Records for locating displayed items:
····················
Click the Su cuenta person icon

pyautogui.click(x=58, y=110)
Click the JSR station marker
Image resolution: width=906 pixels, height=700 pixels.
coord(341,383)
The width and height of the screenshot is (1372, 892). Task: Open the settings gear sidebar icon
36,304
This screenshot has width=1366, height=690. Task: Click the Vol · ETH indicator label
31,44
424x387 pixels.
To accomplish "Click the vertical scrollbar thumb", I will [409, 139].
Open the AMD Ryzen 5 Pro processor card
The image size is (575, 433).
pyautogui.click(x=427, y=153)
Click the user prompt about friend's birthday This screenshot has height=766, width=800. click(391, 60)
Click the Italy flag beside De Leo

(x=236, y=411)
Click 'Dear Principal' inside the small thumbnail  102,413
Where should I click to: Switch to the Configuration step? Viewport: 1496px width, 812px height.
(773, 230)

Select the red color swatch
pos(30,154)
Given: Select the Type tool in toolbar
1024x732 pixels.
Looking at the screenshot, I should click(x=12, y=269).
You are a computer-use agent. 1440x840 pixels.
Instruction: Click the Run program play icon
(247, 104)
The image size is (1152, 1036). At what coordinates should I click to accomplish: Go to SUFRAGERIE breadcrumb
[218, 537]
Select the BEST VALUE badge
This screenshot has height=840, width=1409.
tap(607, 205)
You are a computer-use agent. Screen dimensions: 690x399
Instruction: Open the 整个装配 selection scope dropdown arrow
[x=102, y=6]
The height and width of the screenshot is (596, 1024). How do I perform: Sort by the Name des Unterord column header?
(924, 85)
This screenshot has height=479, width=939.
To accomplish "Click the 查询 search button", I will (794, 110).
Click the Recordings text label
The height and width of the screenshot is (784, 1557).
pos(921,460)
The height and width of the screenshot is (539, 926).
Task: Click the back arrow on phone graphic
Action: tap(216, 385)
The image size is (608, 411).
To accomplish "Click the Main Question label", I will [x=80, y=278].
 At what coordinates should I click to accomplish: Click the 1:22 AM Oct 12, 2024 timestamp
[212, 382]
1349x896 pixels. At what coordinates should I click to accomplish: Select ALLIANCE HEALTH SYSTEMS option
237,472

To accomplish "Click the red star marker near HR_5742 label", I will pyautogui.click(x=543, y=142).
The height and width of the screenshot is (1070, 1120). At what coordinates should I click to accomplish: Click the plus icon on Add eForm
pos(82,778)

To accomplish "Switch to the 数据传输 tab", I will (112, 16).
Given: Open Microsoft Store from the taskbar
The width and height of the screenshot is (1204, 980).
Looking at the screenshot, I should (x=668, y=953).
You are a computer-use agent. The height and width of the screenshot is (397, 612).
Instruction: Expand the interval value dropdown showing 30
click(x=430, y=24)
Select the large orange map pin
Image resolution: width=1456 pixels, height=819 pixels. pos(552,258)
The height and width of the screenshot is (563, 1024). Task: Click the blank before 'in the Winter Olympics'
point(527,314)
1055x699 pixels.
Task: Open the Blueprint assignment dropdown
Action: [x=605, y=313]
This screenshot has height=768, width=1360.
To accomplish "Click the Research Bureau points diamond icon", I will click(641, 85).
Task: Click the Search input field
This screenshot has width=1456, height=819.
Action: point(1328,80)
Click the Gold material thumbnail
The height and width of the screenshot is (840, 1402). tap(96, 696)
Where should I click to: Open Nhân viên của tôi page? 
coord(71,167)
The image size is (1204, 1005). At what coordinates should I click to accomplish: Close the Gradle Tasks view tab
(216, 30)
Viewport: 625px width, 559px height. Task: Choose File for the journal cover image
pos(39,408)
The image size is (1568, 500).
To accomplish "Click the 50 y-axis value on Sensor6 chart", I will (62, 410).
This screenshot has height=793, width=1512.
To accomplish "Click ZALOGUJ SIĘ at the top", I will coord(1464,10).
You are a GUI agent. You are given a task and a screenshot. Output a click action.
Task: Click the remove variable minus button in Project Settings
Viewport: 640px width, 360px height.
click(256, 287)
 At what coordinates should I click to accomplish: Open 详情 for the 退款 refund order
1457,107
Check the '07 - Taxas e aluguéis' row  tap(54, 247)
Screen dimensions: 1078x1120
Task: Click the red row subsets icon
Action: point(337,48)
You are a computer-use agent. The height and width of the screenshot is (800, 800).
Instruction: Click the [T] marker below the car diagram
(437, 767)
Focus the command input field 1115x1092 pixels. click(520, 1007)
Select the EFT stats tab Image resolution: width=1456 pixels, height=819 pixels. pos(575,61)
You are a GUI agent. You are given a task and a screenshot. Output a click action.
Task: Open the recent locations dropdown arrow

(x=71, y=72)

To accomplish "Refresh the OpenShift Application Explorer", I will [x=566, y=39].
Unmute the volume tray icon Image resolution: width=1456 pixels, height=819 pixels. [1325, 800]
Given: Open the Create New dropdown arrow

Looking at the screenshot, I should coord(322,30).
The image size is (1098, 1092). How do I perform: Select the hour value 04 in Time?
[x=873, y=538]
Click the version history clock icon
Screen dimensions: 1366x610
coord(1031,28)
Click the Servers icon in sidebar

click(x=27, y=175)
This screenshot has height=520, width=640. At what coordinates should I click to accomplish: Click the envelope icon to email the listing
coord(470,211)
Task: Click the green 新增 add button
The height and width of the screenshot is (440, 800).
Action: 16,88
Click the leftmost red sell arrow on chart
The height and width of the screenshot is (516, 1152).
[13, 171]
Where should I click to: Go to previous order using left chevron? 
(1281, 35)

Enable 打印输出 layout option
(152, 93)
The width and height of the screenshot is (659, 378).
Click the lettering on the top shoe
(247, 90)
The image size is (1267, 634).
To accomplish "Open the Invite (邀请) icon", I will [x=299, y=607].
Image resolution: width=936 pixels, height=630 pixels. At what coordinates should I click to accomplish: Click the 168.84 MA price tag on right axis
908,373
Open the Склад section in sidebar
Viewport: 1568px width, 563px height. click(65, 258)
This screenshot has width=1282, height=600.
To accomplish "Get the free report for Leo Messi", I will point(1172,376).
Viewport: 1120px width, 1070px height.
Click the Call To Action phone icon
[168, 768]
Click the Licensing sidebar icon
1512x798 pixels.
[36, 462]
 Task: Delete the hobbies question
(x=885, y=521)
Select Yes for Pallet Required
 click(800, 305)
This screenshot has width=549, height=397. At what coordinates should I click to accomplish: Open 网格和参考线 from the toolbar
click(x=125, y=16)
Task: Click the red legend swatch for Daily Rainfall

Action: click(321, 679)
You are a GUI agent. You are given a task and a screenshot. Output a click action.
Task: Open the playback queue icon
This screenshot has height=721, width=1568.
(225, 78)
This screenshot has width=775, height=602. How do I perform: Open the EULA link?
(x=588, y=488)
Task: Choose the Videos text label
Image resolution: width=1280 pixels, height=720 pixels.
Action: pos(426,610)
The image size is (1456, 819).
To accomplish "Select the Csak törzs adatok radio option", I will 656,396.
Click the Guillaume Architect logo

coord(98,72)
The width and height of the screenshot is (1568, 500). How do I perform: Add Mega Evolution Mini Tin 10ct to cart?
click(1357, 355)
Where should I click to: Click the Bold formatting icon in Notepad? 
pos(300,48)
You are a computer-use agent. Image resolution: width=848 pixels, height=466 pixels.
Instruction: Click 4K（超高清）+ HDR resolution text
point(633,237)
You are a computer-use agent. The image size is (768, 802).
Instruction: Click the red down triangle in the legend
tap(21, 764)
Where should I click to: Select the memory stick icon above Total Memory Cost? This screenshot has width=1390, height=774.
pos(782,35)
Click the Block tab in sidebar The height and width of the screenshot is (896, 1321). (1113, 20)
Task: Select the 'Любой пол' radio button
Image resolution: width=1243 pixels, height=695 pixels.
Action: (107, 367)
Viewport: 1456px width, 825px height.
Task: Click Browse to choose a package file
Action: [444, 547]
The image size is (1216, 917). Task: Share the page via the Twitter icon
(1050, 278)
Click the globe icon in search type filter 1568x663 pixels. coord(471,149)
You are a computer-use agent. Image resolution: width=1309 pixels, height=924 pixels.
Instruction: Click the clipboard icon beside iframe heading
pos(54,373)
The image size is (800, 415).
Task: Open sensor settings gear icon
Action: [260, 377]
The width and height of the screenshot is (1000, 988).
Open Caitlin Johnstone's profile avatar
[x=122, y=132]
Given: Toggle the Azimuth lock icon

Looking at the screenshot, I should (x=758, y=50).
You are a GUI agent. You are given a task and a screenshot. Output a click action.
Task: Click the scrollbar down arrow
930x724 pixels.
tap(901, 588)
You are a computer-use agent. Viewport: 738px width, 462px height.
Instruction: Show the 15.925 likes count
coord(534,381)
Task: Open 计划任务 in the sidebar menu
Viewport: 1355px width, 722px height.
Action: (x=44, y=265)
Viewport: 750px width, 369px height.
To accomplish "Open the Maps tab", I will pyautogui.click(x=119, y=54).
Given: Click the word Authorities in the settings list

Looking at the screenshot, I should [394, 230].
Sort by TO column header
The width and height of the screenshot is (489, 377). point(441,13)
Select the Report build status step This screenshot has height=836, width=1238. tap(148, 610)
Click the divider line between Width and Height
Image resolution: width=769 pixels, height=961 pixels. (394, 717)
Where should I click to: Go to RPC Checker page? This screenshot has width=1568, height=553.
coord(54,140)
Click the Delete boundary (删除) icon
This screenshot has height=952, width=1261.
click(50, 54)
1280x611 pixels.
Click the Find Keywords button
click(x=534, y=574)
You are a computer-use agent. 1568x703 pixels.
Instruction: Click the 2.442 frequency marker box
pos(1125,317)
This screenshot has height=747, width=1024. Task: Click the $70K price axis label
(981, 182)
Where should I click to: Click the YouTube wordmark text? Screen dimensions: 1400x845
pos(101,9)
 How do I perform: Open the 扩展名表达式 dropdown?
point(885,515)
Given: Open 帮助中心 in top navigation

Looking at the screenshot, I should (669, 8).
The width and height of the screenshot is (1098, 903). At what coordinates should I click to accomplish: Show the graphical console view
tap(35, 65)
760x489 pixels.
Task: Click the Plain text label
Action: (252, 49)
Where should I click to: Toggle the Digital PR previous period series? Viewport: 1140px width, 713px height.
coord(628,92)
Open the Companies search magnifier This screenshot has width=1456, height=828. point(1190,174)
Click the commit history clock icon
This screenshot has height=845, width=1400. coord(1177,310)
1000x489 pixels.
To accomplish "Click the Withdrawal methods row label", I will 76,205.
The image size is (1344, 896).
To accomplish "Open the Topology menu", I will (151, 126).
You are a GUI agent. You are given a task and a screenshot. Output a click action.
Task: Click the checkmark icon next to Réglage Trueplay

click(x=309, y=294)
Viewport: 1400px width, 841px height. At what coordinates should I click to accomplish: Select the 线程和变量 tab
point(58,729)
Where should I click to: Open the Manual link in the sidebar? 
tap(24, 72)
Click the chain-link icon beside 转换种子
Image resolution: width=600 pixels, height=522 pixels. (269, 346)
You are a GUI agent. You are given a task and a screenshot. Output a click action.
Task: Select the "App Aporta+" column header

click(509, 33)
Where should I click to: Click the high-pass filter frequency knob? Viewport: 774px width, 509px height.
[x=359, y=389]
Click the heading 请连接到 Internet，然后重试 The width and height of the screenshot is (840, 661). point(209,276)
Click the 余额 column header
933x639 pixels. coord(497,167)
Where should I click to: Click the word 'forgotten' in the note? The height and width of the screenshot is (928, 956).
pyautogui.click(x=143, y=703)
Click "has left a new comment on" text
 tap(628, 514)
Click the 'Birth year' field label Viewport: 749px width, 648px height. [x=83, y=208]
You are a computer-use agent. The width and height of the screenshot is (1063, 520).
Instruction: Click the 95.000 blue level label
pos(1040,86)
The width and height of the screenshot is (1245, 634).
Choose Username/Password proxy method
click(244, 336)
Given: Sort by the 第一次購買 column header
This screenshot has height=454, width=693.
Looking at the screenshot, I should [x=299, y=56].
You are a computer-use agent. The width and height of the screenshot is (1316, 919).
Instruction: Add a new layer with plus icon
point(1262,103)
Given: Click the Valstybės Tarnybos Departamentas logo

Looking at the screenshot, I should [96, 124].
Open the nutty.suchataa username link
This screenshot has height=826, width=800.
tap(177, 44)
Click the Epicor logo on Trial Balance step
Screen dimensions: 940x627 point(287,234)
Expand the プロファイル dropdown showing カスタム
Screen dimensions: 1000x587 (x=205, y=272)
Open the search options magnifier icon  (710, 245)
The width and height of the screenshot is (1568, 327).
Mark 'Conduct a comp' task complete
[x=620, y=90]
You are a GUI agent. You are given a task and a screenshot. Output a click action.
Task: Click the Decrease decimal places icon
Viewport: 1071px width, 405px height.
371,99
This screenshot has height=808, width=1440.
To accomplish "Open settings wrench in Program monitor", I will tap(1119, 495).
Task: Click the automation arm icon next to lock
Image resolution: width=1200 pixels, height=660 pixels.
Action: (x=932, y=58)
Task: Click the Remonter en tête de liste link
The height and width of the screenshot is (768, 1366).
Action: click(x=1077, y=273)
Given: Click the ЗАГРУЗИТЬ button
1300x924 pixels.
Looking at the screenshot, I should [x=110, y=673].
····················
__Work to do__. Reproduce the lines of the material verbatim, starting at the line that contains "The width and height of the screenshot is (1568, 500)." and ending at the line that contains "point(633,237)".

__Finished exercise__.
The width and height of the screenshot is (1568, 500). How do I perform: Add Mega Evolution Mini Tin 10ct to cart?
click(1357, 355)
Where should I click to: Click the Bold formatting icon in Notepad? 
pos(300,48)
You are a computer-use agent. Image resolution: width=848 pixels, height=466 pixels.
Instruction: Click 4K（超高清）+ HDR resolution text
point(633,237)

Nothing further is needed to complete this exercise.